L’officina dei Ruggeri ha una lunga tradizione.
“Ha iniziato mio nonno Ruggero, artigiano a tutto tondo. La sua eccezionale manualità lo portava a riparare anche le biciclette. Dopo di lui c’è stato lo zio Pierino, poi suo fratello Giovanni, che è anche il mio babbo, meccanico di motori, e adesso ci sono io a continuare la tradizione”.
È un lavoro che dà molta soddisfazione?
“Certamente, come tutti i lavori artigianali si fa molto affidamento sulla manualità e l’ingegno. Poi sei a contatto con la gente, un rapporto che gratifica sempre”.
A proposito di rapporto, qual è quello attuale con il basket?
“Ho avuto delle richieste per giocare a livello amatoriale, ma ancora non mi sento pronto, nemmeno per giocare una partitella con mio fratello Ruggero e i nostri amici.

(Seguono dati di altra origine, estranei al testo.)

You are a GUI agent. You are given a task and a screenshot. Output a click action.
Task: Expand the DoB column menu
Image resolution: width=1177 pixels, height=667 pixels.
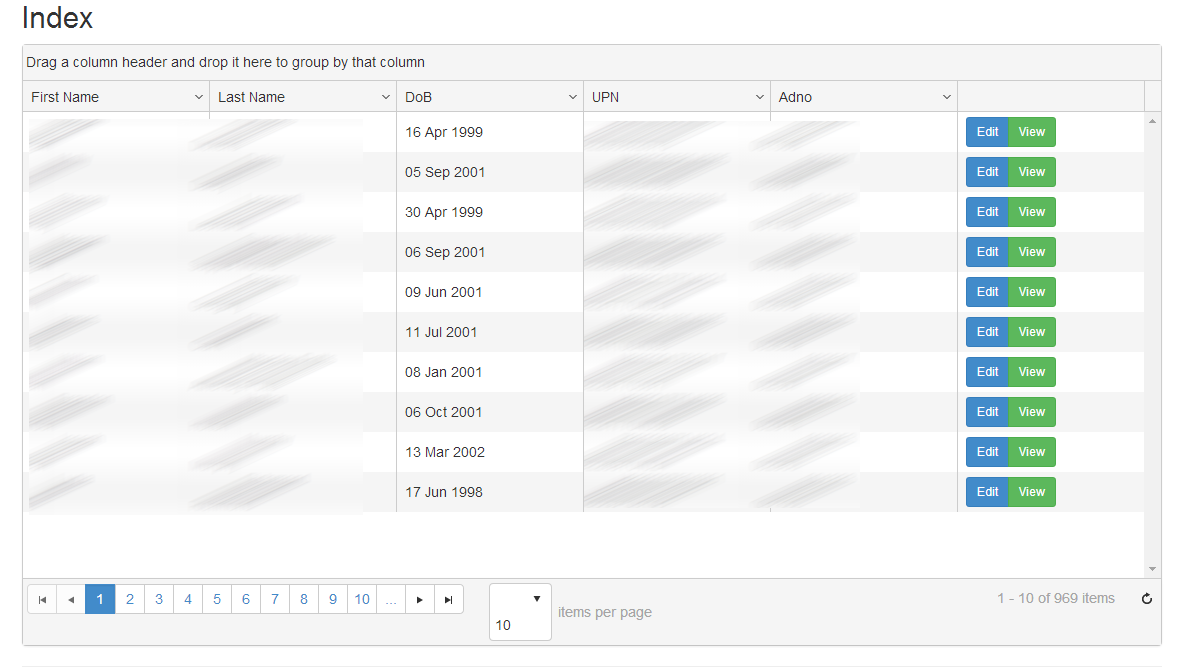click(x=572, y=97)
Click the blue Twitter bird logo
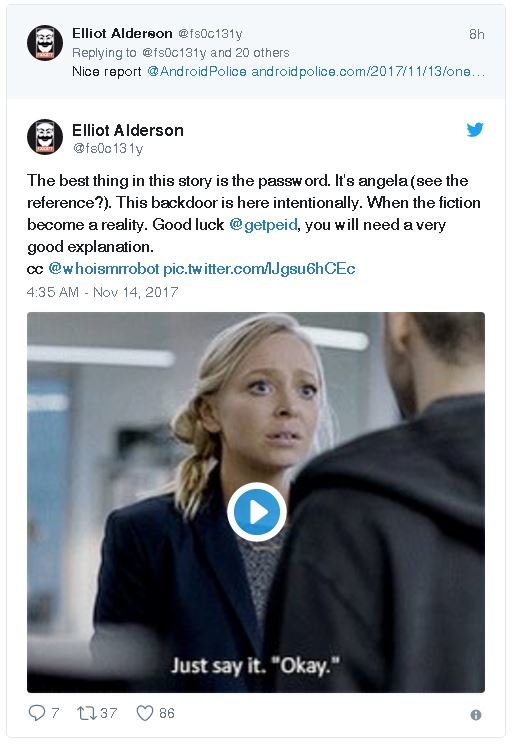The image size is (513, 745). tap(475, 129)
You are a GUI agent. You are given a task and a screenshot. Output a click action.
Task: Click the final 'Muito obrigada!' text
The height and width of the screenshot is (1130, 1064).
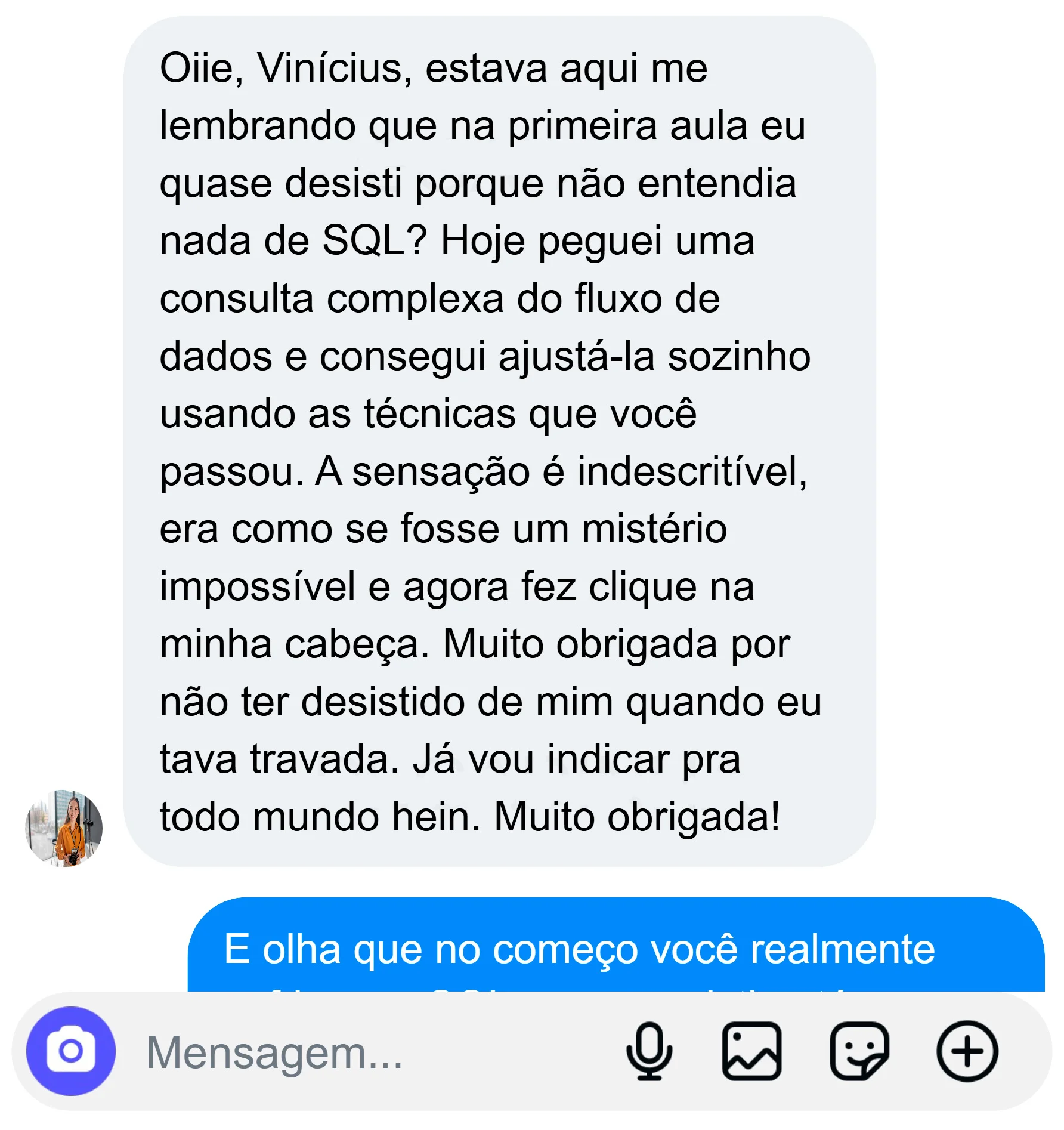[x=636, y=816]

Come allenatore mi sarebbe piaciuto seguire i piccolini, ma ora come ora non ho tempo. Oltre al lavoro devo dedicarmi alla famiglia, a mia moglie Genny, che tra l’altro ha una sua attività, e ai miei figli: Mattia di 3 anni e 8 mesi ed Elia di appena 8 mesi”.
Dei tuoi compagni del passato, passa qualcuno dall’officina per una rimpatriata?
“Passa Carlton Myers, da solo e con suo padre, i Benzi, il padre di Bibo Fontana e un paio di giornalisti che sono anche miei clienti”.